- Source material
+--
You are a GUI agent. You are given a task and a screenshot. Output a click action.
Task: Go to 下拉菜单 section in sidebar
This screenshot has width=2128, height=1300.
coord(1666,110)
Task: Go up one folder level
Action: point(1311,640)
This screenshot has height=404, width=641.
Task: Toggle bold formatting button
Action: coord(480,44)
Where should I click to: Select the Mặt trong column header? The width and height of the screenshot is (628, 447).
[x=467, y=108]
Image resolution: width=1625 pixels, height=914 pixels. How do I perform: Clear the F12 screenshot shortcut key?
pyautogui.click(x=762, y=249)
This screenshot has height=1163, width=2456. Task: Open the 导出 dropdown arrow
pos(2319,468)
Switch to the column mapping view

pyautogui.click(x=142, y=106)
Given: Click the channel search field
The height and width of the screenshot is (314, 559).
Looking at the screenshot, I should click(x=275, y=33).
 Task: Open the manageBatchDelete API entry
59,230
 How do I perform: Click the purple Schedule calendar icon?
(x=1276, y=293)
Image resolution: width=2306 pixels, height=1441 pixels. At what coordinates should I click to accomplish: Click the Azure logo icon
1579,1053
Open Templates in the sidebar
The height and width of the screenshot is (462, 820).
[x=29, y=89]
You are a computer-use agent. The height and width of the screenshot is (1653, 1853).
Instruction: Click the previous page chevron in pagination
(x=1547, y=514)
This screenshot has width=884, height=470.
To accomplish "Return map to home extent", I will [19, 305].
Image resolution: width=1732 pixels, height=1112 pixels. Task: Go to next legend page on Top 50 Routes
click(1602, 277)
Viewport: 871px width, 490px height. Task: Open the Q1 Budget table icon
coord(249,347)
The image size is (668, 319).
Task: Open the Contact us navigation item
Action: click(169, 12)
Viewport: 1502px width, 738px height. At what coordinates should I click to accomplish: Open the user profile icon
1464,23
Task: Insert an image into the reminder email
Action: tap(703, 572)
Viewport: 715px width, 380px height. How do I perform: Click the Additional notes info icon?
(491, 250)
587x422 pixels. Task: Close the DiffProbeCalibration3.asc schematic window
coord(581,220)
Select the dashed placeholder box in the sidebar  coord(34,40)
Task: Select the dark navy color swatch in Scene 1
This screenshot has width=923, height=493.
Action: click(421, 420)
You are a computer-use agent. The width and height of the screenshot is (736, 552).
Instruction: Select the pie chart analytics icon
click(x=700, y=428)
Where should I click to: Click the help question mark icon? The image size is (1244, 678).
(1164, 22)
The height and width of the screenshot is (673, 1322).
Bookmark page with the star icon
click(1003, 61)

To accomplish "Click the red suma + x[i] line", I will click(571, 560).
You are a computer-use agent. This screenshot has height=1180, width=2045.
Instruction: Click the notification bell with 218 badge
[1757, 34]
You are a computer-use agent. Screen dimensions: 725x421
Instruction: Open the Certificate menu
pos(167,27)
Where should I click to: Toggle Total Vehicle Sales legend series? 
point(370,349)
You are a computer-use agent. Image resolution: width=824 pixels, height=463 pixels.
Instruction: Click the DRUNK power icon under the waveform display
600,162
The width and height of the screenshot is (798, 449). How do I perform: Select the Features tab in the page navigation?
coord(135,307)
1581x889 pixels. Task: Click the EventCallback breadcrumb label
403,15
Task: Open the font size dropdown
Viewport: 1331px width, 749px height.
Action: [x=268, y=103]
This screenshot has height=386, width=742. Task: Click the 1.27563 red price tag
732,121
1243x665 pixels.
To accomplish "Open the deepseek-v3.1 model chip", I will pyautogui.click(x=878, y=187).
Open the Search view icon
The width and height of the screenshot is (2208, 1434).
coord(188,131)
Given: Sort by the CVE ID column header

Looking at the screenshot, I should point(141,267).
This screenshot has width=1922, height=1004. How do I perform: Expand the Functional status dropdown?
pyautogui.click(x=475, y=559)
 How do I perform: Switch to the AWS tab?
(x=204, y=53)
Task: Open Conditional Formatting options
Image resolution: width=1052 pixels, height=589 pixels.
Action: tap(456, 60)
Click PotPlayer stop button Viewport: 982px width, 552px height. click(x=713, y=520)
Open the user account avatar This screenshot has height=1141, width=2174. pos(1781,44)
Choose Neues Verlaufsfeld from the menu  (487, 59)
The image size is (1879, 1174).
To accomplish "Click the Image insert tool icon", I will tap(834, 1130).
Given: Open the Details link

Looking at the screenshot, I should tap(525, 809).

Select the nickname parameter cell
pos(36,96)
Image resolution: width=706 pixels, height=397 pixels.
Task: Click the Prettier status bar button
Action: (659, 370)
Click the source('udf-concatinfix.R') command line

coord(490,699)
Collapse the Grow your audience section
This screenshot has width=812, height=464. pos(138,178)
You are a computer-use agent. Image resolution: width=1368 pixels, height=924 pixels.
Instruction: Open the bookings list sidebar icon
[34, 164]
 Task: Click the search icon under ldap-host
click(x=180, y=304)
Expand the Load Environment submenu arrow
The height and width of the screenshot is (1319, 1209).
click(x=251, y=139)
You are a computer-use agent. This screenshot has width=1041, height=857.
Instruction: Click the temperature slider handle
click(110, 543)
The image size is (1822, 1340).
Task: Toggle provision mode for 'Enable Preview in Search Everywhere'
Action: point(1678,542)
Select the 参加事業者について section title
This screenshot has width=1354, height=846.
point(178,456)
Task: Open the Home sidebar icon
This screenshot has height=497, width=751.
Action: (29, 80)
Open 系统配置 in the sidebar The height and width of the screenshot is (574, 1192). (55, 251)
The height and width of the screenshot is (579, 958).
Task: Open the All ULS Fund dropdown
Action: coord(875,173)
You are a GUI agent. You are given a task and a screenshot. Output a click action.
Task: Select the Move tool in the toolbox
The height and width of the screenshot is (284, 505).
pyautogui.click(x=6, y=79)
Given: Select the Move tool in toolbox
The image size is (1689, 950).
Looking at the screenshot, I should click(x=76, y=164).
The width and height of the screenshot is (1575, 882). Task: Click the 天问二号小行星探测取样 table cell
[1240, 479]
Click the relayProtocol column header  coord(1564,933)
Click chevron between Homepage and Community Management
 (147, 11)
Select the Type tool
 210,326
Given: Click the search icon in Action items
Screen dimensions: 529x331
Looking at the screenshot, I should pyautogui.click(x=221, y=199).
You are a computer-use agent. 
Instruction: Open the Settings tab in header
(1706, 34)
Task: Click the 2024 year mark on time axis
+--
Please copy the lines above from the line with "Viewport: 871px width, 490px" up to and including the line with "Task: Select the dark", exactly as written and with nothing else.

- Response for this exercise
Viewport: 871px width, 490px height. Task: Open the Q1 Budget table icon
coord(249,347)
The image size is (668, 319).
Task: Open the Contact us navigation item
Action: click(169, 12)
Viewport: 1502px width, 738px height. At what coordinates should I click to accomplish: Open the user profile icon
1464,23
Task: Insert an image into the reminder email
Action: tap(703, 572)
Viewport: 715px width, 380px height. How do I perform: Click the Additional notes info icon?
(491, 250)
587x422 pixels. Task: Close the DiffProbeCalibration3.asc schematic window
coord(581,220)
Select the dashed placeholder box in the sidebar  coord(34,40)
Task: Select the dark navy color swatch in Scene 1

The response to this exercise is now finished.